Just for general information.
User monatis from TensorSpeech / TensorFlowTTS repo is training a model based on my public dataset.
Notebook, details and (work in progress) samples can be found here.
I’ve added some samples on my vocoder comparison page.
Thank you Thorsten.
I gave de_larynx-thorsten a try but was not happy with the final result. At least i would not use it as a German TTS backend for myself. I don’t now if its GlowTTS or Melgan in general. On the other hand, i like that it includes a TTS server by default which turns to be very useful.
We’re aware that there is lot of room for quality improvements, but we’re still in training-mode.
@dkreutz is training a VocGAN model and i’m training (due great support from @sanjaesc ) a WaveGrad model. We’ll see if quality can improve against previous models.
Hey guys.
Thanks to @nmstoker i tried dev tensorboard and share current wavegrad training with “thorsten” dataset.
Audio has still random noise in background, but i hope it will get less on more training or is this a good point to use tune_wavegrad.py?
try 50 iterations. It should be fine by now. In training it only uses 12 iterations I guess for faster runtime.
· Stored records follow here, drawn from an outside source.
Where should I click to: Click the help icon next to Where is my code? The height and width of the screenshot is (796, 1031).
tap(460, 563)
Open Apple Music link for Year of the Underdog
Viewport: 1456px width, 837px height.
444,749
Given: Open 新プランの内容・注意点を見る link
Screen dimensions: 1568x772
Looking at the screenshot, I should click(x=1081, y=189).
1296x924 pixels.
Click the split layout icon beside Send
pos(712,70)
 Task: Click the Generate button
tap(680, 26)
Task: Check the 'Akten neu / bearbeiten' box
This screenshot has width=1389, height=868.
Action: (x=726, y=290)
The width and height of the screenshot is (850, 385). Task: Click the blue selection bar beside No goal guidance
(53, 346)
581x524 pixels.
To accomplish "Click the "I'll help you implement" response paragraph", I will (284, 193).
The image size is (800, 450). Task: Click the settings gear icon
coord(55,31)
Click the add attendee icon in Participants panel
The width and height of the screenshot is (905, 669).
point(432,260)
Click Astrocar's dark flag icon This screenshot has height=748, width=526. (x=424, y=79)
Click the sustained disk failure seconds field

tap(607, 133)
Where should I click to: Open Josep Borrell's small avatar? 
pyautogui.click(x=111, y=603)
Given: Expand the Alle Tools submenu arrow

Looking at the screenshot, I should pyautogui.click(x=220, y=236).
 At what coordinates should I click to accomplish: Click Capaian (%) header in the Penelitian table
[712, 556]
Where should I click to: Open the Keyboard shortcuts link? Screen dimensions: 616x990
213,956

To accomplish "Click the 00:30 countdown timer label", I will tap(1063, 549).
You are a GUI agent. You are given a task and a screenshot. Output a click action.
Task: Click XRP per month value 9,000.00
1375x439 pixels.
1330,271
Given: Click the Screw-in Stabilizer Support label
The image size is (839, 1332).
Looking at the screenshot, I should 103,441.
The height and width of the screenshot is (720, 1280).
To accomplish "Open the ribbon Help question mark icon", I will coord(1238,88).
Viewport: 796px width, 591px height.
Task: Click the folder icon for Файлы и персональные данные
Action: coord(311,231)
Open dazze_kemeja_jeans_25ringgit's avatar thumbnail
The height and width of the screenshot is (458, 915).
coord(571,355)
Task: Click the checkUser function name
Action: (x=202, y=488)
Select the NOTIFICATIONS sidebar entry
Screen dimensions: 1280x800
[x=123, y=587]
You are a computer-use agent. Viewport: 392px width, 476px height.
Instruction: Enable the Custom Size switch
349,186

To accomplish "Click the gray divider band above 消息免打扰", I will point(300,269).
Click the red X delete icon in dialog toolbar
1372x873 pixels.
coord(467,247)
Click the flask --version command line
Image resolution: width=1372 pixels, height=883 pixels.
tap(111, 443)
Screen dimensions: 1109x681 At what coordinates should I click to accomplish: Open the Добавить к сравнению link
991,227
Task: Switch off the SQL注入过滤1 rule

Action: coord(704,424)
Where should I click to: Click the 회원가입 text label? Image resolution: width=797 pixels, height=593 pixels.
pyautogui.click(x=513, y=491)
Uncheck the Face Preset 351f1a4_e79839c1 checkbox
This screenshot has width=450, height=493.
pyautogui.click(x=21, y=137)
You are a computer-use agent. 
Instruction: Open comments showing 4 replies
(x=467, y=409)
Great hint. Current published training models are about 97k steps for Tacotron2 and 800K steps for MB-Melgan. As you said there is room for improvements.
p.s. convergence is expected around 100K and 950K steps respectively.
After a short discussion in Mycroft chat i uploaded some new samples on current wavegrad training.
Some facts:
- existing taco2 model of my dataset (460k) trained by @othiele
- wavegrad model training currently running (right now at 350k steps)
- tune_wavegrad still pending for getting noise schedule
I’ll keep wavegrad training running up to 500k and pause then for running tune_wavegrad.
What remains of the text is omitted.